Why std::function is too slow is CPU can't utilize instruction reordering?

Question

While i develop my project, I found std::function is really slow.
So I tried to know why it's really slow.
But I couldn't find obvious cause of that.

I think What Cpu can't utilize instruction reordering optimization and cpu pipeline because it doesn't know which function is called is cause of poor performance.
It makes memory stall and slow performance....

Am I right???

Is code of your function wrapped in std::function small or big? If it is small, like 3-5 CPU instructions then yes std::function will make it slower, because std::function is not inlined into outer calling code. You should use only lambda and pass lambda as template parameter to other functions, lambdas are inlined into calling code. If your wrapped function code is big then it will make no difference whether it is inside std::function wrapper or not. — Arty, May 20 '21 at 06:56
does https://stackoverflow.com/questions/18608888/c11-stdfunction-slower-than-virtual-calls and https://stackoverflow.com/questions/5057382/what-is-the-performance-overhead-of-stdfunction help ? — Martin Morterol, May 20 '21 at 06:56
That's because of the copy of the istance of the std::function. If the lifetime of your callable allows you to do it, consider using std::ref to explicitly require to pass the function as reference (avoiding copy). — fiorentinoing, May 20 '21 at 07:31
It could be one of the reasons. Or maybe not. We know nothing about how you build your project. Did you profile it with optimisations on? What are the results of the profiling? Please show the numbers. — n. m. could be an AI, May 20 '21 at 07:39

Arty · Accepted Answer · 2021-05-20T07:48:17.233

5

Code wrapped into std::function is always slower than inlining code directly into calling place. Especially if your code is very short, like 3-5 CPU instructions.

If your function's code is quite big, hundreds of instructions then there will be no difference whether to use std::function or some other mechanism of calling/wrapping code.

std::function code is not inlined. Using std::function wrapper has almost same speed overhead like using virtual methods in class.
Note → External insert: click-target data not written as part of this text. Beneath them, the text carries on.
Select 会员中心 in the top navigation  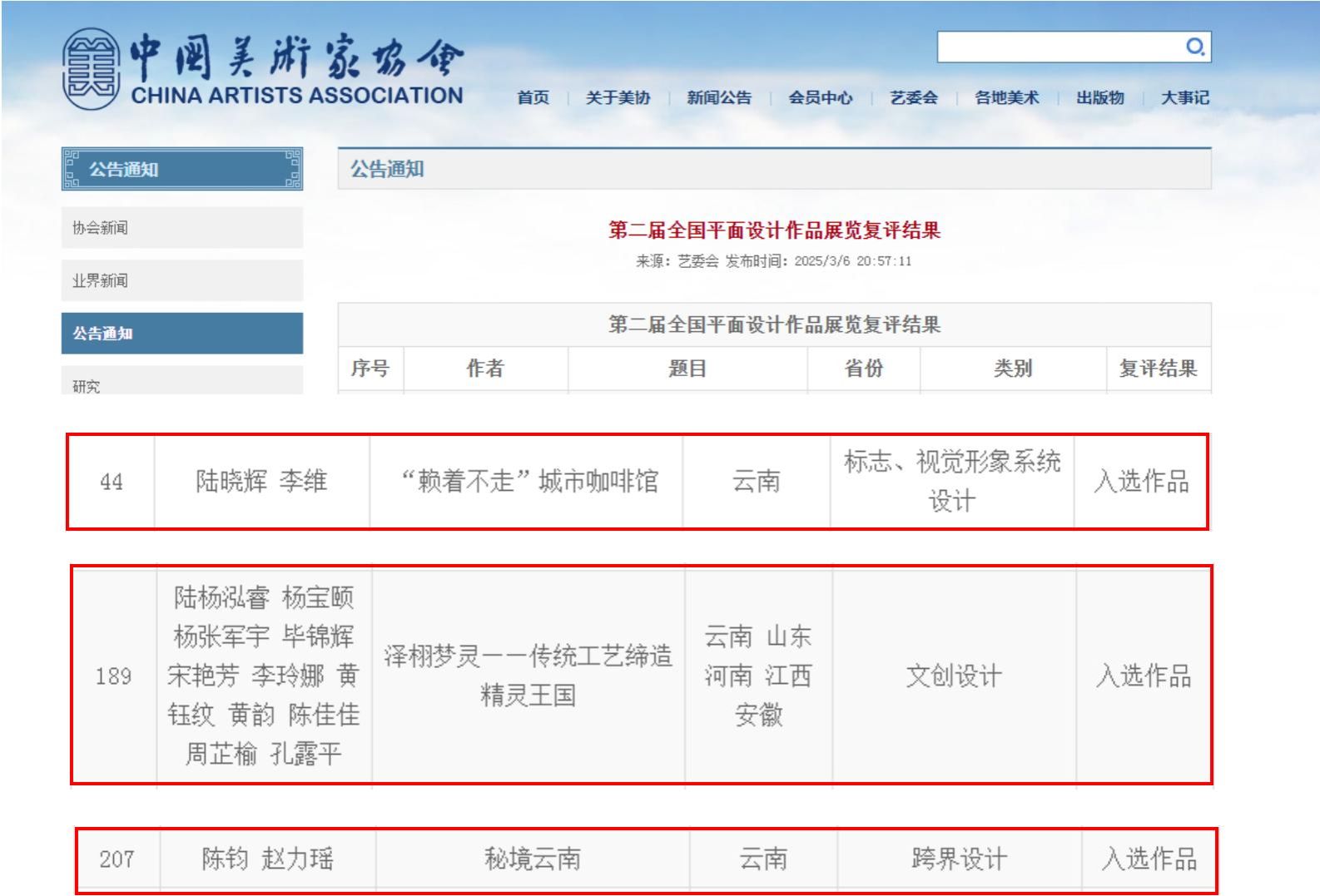coord(821,98)
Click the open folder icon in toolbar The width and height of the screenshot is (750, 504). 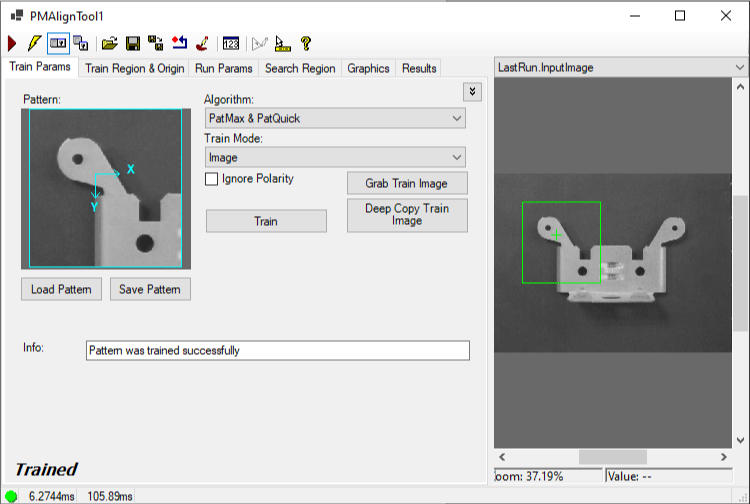(x=110, y=43)
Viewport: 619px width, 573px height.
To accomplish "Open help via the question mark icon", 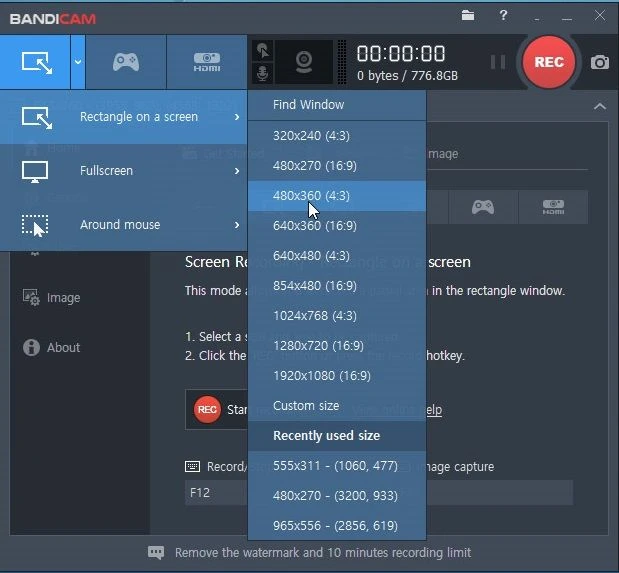I will click(x=503, y=15).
More than that std::function mechanism looks very much like virtual call mechanism, in both cases code is not inlined and pointer to code is used to call it with assembler's call instruction.

If you really need speed then use lambdas and pass them around as templated parameters, like below. Lambdas are always inlined if possible (and if compiler decides that it will improve speed).

Try it online!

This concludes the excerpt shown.